● Supplied text:
ABRY Mezzanine Partners, L.P.
111 Huntington Avenue
30th Floor
Boston, MA 02199
Attention: John Hunt
Facsimile: (617)  ###-###-####
 
  (c)      If to CRP:

Capital Resource Partners IV, L.P.
c/o Capital Resource Partners
200 State Street
13th Floor
Boston, Massachusetts 02109
Attention: Andrew Silverman
Facsimile Number: (617)  ###-###-####
     5.2 Amendments; Waiver. This Agreement may not be modified or amended except pursuant to an instrument in writing signed by SoftBrands and each Holder. Any waiver of a provision of this Agreement must be in writing and executed by the party against whom enforcement of such waiver is sought.
     5.3 Headings. The headings of the various sections of this Agreement have been inserted for convenience of reference only and shall not be deemed to be part of this Agreement.

● Work required: Can you copy the agreement excerpt above word for word, from "111 Huntington Avenue" to "Partners IV, L.P."?

● Data excerpts:
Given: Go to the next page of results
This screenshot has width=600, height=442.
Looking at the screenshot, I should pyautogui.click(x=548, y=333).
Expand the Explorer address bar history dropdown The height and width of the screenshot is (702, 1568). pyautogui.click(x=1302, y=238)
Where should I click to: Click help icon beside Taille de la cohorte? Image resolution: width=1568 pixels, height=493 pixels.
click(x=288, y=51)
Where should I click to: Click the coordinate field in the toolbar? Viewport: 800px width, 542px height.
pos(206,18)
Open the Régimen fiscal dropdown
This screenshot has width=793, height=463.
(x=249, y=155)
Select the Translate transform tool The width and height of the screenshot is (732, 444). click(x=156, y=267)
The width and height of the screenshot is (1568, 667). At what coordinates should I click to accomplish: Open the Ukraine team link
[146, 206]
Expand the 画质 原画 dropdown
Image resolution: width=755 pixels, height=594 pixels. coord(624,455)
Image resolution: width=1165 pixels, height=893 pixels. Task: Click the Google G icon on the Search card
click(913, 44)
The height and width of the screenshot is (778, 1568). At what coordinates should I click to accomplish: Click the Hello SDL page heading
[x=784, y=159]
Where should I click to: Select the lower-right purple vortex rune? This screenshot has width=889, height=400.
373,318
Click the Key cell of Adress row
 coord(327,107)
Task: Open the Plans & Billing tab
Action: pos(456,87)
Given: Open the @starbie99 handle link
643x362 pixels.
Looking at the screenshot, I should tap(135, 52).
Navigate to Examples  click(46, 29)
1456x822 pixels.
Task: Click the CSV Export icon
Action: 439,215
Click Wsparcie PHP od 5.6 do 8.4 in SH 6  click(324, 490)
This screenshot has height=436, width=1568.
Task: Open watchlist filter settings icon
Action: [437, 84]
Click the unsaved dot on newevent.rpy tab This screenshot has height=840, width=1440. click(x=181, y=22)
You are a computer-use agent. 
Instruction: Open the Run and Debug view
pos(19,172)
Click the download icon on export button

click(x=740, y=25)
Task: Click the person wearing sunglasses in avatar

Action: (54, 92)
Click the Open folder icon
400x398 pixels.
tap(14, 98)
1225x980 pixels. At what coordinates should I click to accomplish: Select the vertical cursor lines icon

● Exercise output:
111 Huntington Avenue
30th Floor
Boston, MA 02199
Attention: John Hunt
Facsimile: (617)  ###-###-####
 
  (c)      If to CRP:

Capital Resource Partners IV, L.P.